▶ [課題の指示]: 以下の記録のうち、「This screenshot has width=1200, height=836.」を含む行から「Image resolution: width=1568 pixels, height=695」を含む行までを、両端の行を含めて一字一句違えずに書き写してください。

データ収集の記録
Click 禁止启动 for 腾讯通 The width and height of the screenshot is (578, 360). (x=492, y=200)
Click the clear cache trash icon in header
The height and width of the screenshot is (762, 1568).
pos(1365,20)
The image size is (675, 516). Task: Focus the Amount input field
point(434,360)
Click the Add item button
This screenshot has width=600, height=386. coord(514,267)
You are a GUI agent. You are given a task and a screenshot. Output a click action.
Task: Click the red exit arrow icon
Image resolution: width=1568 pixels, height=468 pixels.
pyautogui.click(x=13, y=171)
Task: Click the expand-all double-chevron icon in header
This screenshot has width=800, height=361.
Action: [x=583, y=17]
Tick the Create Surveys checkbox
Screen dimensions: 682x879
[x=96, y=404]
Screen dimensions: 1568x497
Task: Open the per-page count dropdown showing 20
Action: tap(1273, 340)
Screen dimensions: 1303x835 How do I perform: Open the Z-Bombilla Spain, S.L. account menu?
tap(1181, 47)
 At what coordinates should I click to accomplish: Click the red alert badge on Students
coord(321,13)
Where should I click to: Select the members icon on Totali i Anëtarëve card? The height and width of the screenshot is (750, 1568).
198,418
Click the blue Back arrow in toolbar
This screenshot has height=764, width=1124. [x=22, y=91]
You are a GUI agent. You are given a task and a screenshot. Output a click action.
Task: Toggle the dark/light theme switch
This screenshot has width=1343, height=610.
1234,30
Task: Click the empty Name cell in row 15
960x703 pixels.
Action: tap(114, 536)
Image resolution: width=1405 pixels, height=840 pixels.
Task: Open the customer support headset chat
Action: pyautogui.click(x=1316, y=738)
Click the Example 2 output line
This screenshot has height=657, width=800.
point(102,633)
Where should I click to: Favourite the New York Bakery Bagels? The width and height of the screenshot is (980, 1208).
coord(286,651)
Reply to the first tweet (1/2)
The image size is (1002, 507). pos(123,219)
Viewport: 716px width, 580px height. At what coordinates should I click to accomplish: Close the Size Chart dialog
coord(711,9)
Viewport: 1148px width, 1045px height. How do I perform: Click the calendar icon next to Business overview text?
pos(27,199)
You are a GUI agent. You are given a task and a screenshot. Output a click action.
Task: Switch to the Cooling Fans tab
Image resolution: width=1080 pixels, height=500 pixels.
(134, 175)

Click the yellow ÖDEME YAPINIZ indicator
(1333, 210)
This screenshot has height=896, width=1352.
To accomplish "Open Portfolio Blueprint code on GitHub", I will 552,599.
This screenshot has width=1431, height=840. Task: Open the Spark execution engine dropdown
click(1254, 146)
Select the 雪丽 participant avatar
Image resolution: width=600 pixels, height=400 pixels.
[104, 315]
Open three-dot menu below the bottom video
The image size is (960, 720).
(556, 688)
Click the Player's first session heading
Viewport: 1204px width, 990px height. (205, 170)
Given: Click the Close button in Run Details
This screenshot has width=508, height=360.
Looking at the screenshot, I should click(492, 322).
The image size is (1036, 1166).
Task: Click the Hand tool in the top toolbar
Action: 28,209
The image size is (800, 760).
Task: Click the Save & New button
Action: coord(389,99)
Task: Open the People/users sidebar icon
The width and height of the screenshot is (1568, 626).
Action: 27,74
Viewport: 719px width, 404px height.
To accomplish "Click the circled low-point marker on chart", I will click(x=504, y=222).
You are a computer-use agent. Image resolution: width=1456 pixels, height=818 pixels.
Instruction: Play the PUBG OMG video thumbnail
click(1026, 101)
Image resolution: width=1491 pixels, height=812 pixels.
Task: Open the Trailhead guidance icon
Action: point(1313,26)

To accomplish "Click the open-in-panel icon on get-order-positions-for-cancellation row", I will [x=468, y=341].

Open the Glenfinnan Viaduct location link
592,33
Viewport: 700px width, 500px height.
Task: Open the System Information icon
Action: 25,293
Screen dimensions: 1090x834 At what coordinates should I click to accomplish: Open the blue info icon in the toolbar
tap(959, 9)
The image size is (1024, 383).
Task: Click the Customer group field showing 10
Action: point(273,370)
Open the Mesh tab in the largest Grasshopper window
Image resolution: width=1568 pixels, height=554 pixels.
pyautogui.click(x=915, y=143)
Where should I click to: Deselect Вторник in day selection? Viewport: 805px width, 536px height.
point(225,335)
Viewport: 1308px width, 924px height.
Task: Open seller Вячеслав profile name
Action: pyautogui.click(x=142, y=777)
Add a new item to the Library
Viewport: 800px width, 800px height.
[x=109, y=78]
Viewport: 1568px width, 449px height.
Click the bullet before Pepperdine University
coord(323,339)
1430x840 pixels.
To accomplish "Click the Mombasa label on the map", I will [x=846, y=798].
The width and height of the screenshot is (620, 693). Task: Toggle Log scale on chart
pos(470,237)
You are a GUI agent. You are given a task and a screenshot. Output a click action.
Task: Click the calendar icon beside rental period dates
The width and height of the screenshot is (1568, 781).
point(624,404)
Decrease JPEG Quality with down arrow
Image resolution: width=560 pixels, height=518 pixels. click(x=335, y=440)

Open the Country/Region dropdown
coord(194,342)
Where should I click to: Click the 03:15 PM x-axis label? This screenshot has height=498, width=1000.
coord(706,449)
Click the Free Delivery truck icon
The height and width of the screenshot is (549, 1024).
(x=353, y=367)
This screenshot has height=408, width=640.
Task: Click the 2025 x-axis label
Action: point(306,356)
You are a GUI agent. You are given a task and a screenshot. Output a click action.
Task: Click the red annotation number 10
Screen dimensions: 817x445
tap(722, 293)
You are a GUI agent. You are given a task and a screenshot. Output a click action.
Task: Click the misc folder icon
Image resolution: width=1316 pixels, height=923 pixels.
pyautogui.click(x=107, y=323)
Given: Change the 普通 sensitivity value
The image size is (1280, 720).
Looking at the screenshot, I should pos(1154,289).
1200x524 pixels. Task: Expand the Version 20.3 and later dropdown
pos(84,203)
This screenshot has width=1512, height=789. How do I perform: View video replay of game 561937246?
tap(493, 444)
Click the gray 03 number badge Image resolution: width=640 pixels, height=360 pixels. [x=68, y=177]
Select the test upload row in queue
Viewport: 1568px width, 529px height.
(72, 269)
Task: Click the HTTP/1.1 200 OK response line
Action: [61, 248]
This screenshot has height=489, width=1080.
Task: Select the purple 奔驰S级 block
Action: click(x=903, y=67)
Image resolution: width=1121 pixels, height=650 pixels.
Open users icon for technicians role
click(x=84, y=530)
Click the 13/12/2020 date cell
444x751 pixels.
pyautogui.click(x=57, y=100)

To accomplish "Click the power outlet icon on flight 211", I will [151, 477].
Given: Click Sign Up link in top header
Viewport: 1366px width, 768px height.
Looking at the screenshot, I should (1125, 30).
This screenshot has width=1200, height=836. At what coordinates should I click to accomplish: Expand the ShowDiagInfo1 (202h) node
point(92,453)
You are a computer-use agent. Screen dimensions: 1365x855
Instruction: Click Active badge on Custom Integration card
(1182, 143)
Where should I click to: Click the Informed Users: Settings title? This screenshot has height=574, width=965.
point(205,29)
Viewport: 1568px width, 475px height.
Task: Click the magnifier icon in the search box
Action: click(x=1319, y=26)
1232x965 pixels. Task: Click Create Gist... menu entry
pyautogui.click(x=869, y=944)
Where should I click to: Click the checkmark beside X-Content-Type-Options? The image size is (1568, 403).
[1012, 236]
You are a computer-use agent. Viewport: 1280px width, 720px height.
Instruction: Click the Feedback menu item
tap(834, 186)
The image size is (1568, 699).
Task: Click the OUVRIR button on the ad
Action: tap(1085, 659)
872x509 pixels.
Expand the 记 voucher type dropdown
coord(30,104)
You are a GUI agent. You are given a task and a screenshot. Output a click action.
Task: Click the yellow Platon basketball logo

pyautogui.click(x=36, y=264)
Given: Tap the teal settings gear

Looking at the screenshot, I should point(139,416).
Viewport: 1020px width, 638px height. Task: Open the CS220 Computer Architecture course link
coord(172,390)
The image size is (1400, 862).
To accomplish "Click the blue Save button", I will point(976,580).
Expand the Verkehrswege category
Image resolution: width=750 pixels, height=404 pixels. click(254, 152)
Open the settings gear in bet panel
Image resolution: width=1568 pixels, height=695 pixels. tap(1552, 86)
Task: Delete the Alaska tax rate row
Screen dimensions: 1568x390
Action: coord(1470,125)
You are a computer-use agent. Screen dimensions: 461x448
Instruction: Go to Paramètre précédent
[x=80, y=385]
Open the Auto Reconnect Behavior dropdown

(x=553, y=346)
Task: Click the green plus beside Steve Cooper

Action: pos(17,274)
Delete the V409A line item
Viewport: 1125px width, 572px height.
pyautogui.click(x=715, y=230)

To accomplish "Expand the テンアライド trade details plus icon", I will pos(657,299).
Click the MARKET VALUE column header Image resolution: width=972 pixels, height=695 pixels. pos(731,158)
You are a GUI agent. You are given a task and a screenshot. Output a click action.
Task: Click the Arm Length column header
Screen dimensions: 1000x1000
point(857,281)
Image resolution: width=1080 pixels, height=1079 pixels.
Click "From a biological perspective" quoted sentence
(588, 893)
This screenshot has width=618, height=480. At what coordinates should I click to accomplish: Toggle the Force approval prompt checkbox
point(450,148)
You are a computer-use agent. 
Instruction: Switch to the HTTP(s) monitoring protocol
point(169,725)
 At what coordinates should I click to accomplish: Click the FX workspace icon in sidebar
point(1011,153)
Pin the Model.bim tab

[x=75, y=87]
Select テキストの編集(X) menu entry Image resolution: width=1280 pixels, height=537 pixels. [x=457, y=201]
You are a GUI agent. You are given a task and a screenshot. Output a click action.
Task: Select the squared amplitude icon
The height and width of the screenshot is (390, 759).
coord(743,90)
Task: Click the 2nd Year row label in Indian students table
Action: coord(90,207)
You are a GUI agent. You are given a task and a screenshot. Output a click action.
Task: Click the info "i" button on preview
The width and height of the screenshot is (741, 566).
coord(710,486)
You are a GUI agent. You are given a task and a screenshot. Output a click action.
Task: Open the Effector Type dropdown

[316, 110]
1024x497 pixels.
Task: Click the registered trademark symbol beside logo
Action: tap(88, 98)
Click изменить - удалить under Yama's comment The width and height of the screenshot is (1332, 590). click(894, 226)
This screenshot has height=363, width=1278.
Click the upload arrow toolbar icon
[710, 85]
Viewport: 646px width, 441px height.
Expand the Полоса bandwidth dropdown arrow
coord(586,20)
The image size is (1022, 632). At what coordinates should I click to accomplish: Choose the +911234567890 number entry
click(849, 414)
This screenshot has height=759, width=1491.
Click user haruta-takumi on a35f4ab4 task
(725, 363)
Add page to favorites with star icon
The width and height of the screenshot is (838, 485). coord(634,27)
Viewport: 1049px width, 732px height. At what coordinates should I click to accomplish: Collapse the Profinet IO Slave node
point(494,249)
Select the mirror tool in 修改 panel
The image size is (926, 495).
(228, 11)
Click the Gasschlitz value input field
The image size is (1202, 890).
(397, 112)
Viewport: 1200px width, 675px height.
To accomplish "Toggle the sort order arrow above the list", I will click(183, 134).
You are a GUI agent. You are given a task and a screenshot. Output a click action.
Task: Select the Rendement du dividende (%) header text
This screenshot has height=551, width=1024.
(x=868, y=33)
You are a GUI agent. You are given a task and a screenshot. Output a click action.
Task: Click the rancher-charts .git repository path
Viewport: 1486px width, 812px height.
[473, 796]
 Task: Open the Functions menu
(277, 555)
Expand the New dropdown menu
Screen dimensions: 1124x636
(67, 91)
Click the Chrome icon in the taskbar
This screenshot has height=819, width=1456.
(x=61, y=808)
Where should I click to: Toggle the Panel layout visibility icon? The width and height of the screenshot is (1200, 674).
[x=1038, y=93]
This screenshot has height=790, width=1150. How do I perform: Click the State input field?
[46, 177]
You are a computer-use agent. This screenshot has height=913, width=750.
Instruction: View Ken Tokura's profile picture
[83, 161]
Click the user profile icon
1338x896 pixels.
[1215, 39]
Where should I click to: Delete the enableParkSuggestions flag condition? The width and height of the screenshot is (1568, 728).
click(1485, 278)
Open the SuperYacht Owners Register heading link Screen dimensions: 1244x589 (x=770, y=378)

▶ [正しい結果]:
This screenshot has width=1200, height=836. At what coordinates should I click to accomplish: Expand the ShowDiagInfo1 (202h) node
point(92,453)
You are a computer-use agent. Screen dimensions: 1365x855
Instruction: Click Active badge on Custom Integration card
(1182, 143)
Where should I click to: Click the Informed Users: Settings title? This screenshot has height=574, width=965.
point(205,29)
Viewport: 1568px width, 475px height.
Task: Click the magnifier icon in the search box
Action: click(x=1319, y=26)
1232x965 pixels. Task: Click Create Gist... menu entry
pyautogui.click(x=869, y=944)
Where should I click to: Click the checkmark beside X-Content-Type-Options? The image size is (1568, 403).
[1012, 236]
You are a computer-use agent. Viewport: 1280px width, 720px height.
Instruction: Click the Feedback menu item
tap(834, 186)
The image size is (1568, 699).
Task: Click the OUVRIR button on the ad
Action: tap(1085, 659)
872x509 pixels.
Expand the 记 voucher type dropdown
coord(30,104)
You are a GUI agent. You are given a task and a screenshot. Output a click action.
Task: Click the yellow Platon basketball logo

pyautogui.click(x=36, y=264)
Given: Tap the teal settings gear

Looking at the screenshot, I should point(139,416).
Viewport: 1020px width, 638px height. Task: Open the CS220 Computer Architecture course link
coord(172,390)
The image size is (1400, 862).
To accomplish "Click the blue Save button", I will point(976,580).
Expand the Verkehrswege category
Image resolution: width=750 pixels, height=404 pixels. click(254, 152)
Open the settings gear in bet panel
Image resolution: width=1568 pixels, height=695 pixels. tap(1552, 86)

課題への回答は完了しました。